After the age of five, most children want to explore the world beyond their own home and lawn. As humans, our sense of identity is often tied up with the places we inhabit, and as a child develops he wants to expand that sphere. Just as adventurers depicted in books and film push out into uncharted waters, to a young child mapping out the neighborhood park or a new street is opening the same kind of frontier. I believe this process inculcates a sense of curiousity and healthy independance that cannot be taught in school or even acquired from eduational television or video games. Can this be replicated in a world where mom or dad are required to provide shuttle service to any of these far off lands?

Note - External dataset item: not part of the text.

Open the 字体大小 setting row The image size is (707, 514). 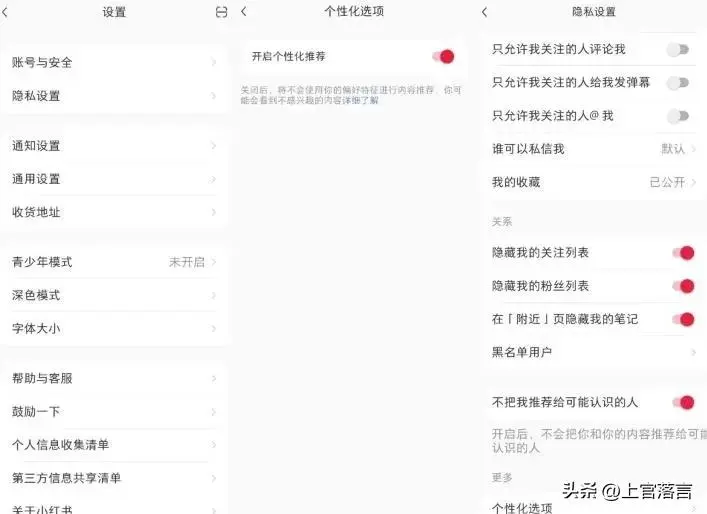[110, 328]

Children want to navigate their own social world as well. I grew up in a suburb with lots of families. We children essentially elected one kid’s lawn as the play area for sports because it was particularly flat and a little bigger than the others. So essentially we created a de facto neighborhood park, while our dads had to keep mowing our individual lawns that rarely were used (when I was a little older, I was paid to mow, which was cool). I sometimes wonder why the grown-ups didn’t just live closer together and share a real park with real ballfields within walking distance of everyone. That arrangement would seem to have made more sense if it would have been available at the time.

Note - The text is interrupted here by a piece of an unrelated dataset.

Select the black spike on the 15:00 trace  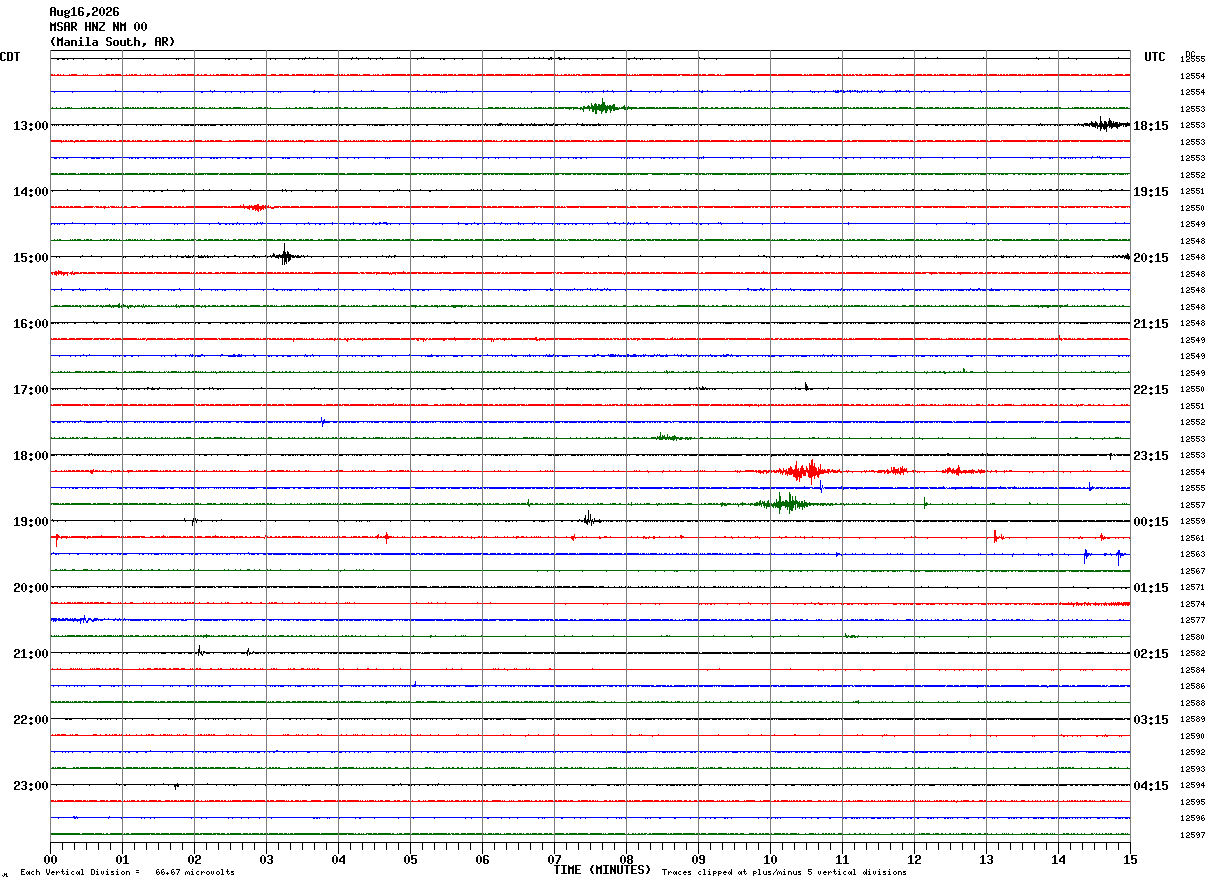[285, 255]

Children want to make their own economic decisions. I was fortunate to have grown up in a closer-in suburb. By the time I was ten, I was riding my bicycle to the Main Street of our town every Saturday with a friend. I could blow my allowance on candy or save up for a cassette tape. It was up to me. I could make my way into the shops along the street and take care of the whole customer interaction myself. It was a great way to wade into the world of adulthood ever so slightly (I was still buying Swedish Fish by the boxful after all). This was six years before I'd be granted my drivers licence, our culture's traditional passport to sudden freedom, but I wasn't going to waste any time waiting for it.

My goodness, reading this, I sound like a crotchety old man. "Back in my day ..."

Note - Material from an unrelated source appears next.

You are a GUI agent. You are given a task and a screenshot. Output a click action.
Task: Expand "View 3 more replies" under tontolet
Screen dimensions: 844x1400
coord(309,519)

But, really, I see no reason to believe that our current trajectory toward more isolated, dependent, and obese children is a necessary by-product of progress and affluence. It only takes the will to ask for different kinds of places to live in.


Dave Reid said...

I liked the post, and I agree this belief the the suburbs are better for kids, is just that a belief, as growing up in the suburbs has its own set of issues. As far as kids an early freedom you might be interested in checking out I found it very interesting that there is even some debate, as I was out in the world on my bike at an early age as well.

CarFree Stupidity said...

Great post. This is something that Knustler has hit upon in his books over and over again, and even

Even Jane Jacobs in "Death and Life..." discusses the idea that kids in suburbs don't become socially adjusted to soical interaction because of a lack of experience interacting with a diverse range of individuals that children are exposed to when living in more urban and publicly orriented neighborhoods.

Also, check out this story about a kid who tried to bike to school and had his bike confiscated because it was against school policy.

Daniel Nairn said...

Free-Range Kids. I love that.

Wow. This story on forbidding bicycles is completely outrageous. It's hard to believe that one mother bicycling her child to school is outlawed, while all of the parents who drive their children to school, thus creating the dangerous situation for everyone, are welcomed. The principles said busing is available for all students. There's no need to drive. Completely nonsensical.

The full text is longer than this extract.